[TASK DETAILS]:
Keep the images out and set the listing below down word for word.

[DATA EXCERPTS]:
== Segment start ==

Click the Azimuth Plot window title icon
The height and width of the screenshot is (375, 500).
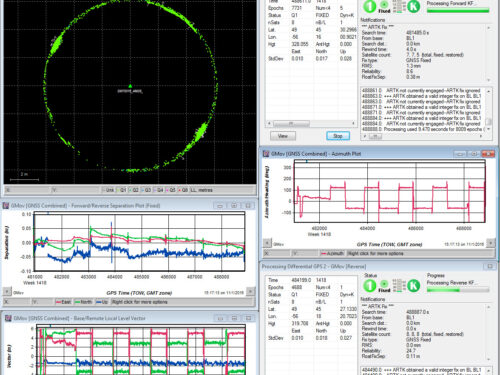(266, 154)
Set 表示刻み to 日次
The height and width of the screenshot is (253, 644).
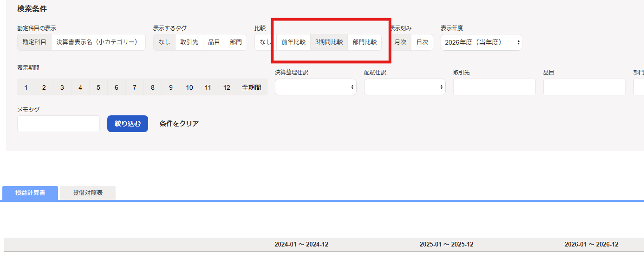pos(422,42)
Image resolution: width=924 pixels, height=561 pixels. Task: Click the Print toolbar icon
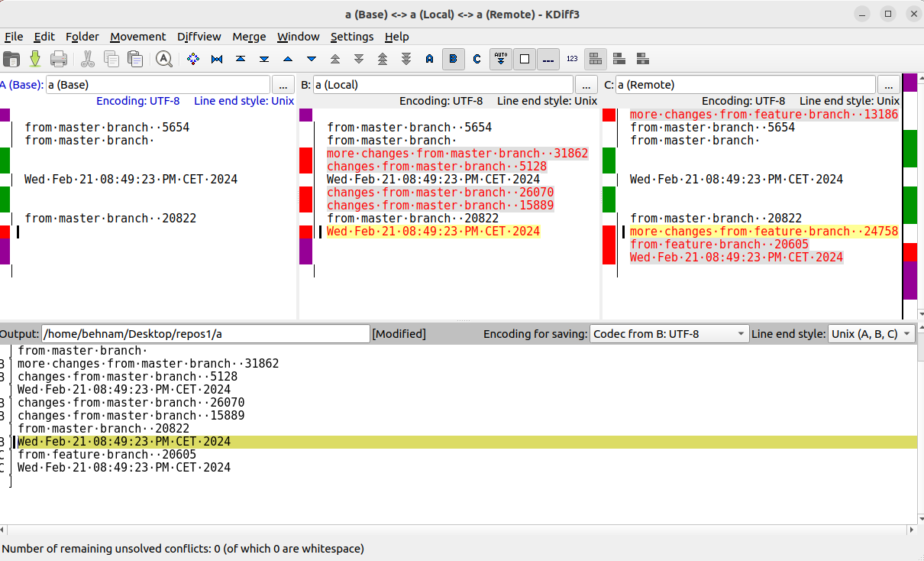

== Segment end ==

[ANSWER SPACE]:
Click the Azimuth Plot window title icon
The height and width of the screenshot is (375, 500).
(266, 154)
Set 表示刻み to 日次
The height and width of the screenshot is (253, 644).
pos(422,42)
Image resolution: width=924 pixels, height=561 pixels. Task: Click the Print toolbar icon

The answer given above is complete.